> Data
------------------------------

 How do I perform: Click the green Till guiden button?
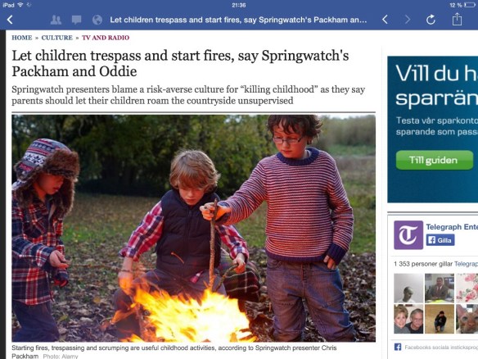point(435,160)
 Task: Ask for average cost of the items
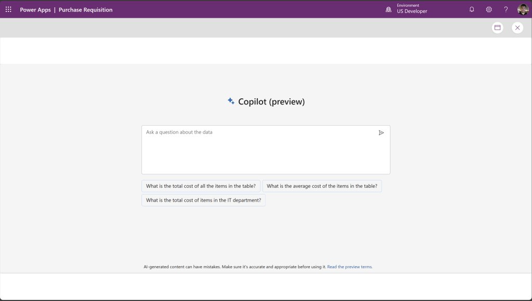[322, 186]
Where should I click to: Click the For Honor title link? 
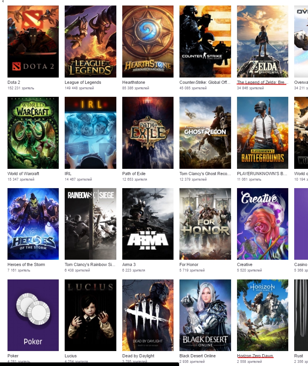[x=189, y=264]
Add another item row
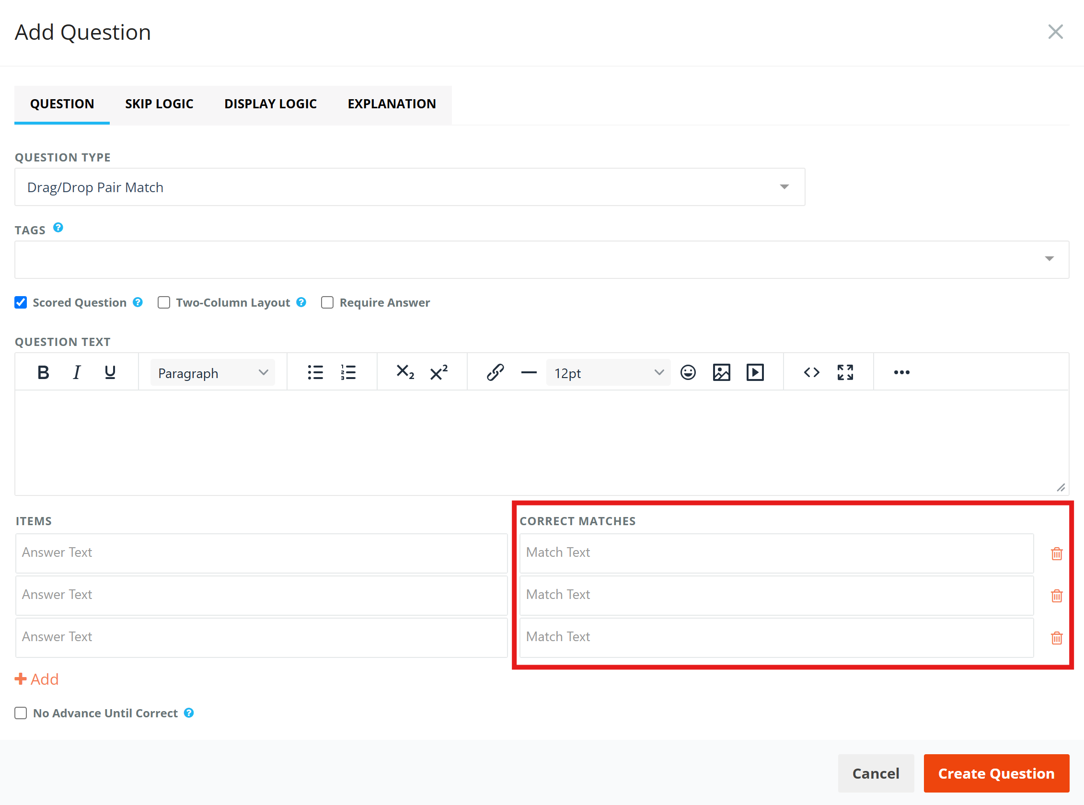This screenshot has width=1084, height=805. (x=37, y=679)
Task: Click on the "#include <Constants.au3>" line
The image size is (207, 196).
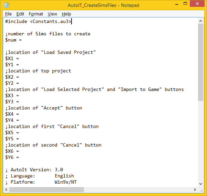Action: click(38, 22)
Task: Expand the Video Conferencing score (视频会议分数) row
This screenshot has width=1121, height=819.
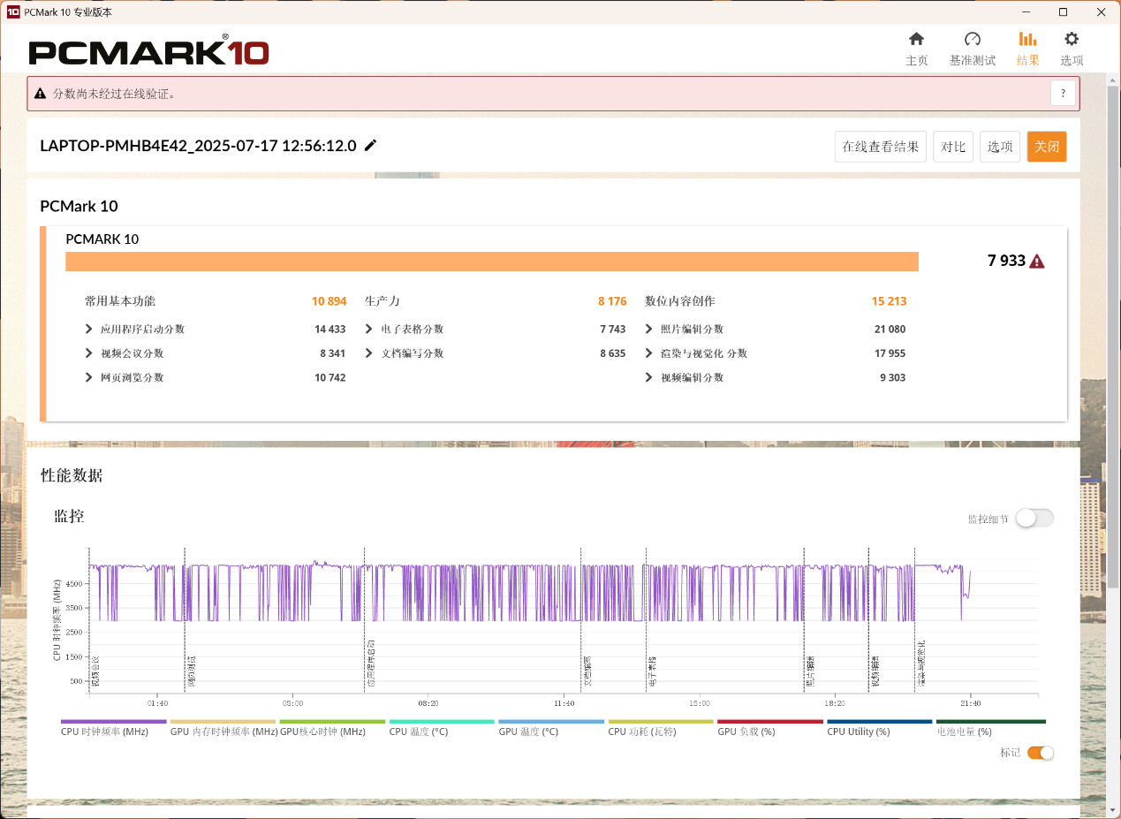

------------------------------

> Your goal
Print only the lines from the one with "Where should I" through the last line of the data above, exactly and with both ends, and please omit any pictures.

> Worked solution
Where should I click to: Click the For Honor title link? 
[x=189, y=264]
Add another item row
This screenshot has width=1084, height=805. (x=37, y=679)
Task: Click on the "#include <Constants.au3>" line
The image size is (207, 196).
Action: click(38, 22)
Task: Expand the Video Conferencing score (视频会议分数) row
This screenshot has width=1121, height=819.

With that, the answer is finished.